WA Legal Roundup – Washington Supreme Court

June 25, 2009

Woohoo! A milestone! The first new opinion to grace the new site! I’m a little excited.

Estate of Haselwood v. Bremerton Ice Arena, Inc.

I love it when the title of a case immediately makes you think of an Agatha Christie novel. Death and intrigue on ice. Did it involve a love affair between an ice skating couple that turned sour when the rink manager became involved? Not quite.

See, the Haselwoods lend money to BIA to construct an ice arena on land owned by the City. BIA secured the loan with the land the ice rink would be on, but which they didn’t actually own (oops), as well as the improvements on the land. Starting to sound like a bar question yet? The Haselwoods recorded. There, now its a bar question.

RV cleared the site, along with adding drainage and some pipes and paving. BIA changed up the scope, which increased the costs. BIA refused to pay and RV filed a mechanic’s lien. I know what you’re thinking. You’re thinking what I’m thinking. Mechanic’s lien? Anyhow, the mechanics lien was put into place before the Haselwoods recorded.

Side note: Really? Throw this in after you tell us the Haselwoods recorded? What kind of bar question is this? How about we just list things chronologically. “RV delivered equipment to the site. Due to non-payment by BIA, RV filed a mechanics lien, after which the Haselwoods recorded their security interest.” Maybe? But, as my high school french teacher used to say, “Let us get back to our sheep.”

The Haselwoods, of course, say that the land is public and not subject to a lien. They are right. BIA only owned the improvements, and RCW 60.04.061 (lien priority statute) only applies to things that you, you know, actually own yourself. In addition, you can’t have a mechanic’s lien on public land:

Washington courts have repeatedly held since 1931 public property cannot be subject to a mechanic’s lien. Hall & Olswang v. Aetna Cas. & Sur. Co., 161 Wash. 38, 47, 296 P. 162 (1931); see Hewson Constr., Inc. v. Reintree Corp., 101 Wn.2d 819, 828-29, 685 P.2d 1062 (1984); 3A Indus., Inc. v. Turner Constr. Co., 71 Wn. App. 407, 411, 869 P.2d 65 (1993). RV has put forth no compelling reason to abandon this well-established principle, so we decline to do so. Since the underlying real property here is public land owned by the City, it is not subject to a lien.

However, RV does take priority over the Haselwoods as to improvements on the land.

Now here’s the funny part. The Haselwoods were the appellants. The court affirmed the court of appeals in its entirety (the Haselwoods were trying to say that RV didn’t have priority in improvements…a pretty weak argument). RV would thus be entitled to RAP 18.1 attorneys fees.

That is, if they would have requested them in their opening brief. Ooops.

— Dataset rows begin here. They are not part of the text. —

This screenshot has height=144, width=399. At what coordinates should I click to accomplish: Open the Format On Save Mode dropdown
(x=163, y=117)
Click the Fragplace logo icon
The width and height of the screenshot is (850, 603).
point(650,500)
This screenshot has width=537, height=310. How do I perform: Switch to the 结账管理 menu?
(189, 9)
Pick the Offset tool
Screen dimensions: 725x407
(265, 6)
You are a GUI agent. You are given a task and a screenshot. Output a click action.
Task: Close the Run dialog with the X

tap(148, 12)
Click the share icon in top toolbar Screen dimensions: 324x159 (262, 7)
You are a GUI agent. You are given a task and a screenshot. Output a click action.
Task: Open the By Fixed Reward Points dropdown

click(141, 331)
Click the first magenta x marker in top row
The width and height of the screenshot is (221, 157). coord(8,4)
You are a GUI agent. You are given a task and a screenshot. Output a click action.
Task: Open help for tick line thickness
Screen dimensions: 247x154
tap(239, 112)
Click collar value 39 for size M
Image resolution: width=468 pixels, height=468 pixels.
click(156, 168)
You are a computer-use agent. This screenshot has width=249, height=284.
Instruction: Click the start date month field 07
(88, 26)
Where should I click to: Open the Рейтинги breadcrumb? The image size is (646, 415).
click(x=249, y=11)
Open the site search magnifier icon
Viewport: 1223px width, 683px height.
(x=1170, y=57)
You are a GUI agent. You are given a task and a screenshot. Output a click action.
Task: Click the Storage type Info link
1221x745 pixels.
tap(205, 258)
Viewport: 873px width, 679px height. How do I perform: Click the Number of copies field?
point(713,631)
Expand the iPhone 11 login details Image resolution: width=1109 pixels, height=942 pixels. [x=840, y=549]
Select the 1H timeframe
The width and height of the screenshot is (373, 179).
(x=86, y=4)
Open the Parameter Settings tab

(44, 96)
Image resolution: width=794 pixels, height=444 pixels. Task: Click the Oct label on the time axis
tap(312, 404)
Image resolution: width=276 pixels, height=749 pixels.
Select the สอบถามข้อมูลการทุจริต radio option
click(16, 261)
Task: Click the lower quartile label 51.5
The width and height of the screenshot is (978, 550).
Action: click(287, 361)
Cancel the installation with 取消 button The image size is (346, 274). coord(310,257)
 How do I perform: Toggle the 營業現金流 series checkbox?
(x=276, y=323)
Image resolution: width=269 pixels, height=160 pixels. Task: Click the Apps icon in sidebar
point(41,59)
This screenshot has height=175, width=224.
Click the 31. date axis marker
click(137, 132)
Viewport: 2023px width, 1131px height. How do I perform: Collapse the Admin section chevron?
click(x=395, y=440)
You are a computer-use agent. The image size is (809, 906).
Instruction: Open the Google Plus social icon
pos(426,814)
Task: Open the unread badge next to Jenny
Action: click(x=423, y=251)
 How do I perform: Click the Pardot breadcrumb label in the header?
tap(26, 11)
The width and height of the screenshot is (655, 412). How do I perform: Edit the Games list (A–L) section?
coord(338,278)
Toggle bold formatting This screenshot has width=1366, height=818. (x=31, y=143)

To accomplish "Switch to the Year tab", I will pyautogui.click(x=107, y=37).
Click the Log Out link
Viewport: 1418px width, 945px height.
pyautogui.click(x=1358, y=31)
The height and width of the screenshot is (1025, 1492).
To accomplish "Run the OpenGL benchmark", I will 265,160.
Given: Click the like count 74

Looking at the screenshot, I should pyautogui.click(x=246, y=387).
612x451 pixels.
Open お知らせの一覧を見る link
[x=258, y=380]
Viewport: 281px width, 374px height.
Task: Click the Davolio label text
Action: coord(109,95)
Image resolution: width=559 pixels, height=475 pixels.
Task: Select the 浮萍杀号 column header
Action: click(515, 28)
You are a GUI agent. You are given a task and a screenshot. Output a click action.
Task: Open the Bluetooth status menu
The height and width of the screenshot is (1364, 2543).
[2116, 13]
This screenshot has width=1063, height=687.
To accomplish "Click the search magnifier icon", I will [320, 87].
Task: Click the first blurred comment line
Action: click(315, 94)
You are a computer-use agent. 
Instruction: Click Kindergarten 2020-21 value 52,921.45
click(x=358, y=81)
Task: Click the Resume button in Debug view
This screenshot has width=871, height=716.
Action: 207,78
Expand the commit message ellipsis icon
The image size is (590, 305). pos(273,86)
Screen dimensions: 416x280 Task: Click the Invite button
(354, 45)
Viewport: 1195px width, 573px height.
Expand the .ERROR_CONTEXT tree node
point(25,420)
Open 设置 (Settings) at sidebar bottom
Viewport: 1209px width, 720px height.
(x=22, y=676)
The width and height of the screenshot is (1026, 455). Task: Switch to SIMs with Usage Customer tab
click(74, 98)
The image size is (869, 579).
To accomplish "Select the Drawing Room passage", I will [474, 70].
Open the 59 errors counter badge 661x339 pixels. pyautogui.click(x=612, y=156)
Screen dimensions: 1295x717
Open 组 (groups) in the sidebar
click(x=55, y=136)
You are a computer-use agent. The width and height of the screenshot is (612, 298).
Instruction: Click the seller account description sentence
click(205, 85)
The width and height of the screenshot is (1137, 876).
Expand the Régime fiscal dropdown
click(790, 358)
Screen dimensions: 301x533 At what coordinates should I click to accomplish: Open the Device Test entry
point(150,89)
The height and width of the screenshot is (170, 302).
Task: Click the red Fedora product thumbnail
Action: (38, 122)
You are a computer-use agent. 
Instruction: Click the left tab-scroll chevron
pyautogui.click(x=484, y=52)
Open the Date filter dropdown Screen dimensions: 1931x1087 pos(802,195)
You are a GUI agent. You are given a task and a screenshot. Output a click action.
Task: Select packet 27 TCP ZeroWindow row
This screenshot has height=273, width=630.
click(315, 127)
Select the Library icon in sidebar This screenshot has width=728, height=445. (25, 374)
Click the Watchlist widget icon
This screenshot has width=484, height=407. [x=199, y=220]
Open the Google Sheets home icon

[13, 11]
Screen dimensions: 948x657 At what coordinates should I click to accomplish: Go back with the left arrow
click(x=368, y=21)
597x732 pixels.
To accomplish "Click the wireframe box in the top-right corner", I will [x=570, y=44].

The dissent would hold that, since the mechanics lien applies to parcels of land, and the deed of trust said that the improvements would remain the personal property of BIA for the duration of the underlying agreement between BIA and the Haselwoods, that RV doesn’t fall within the mechanic’s lien statute. My only problem with that analysis, RV was never a party to the agreement between BIA and the Haselswoods, and the improvements should carry an objective standard.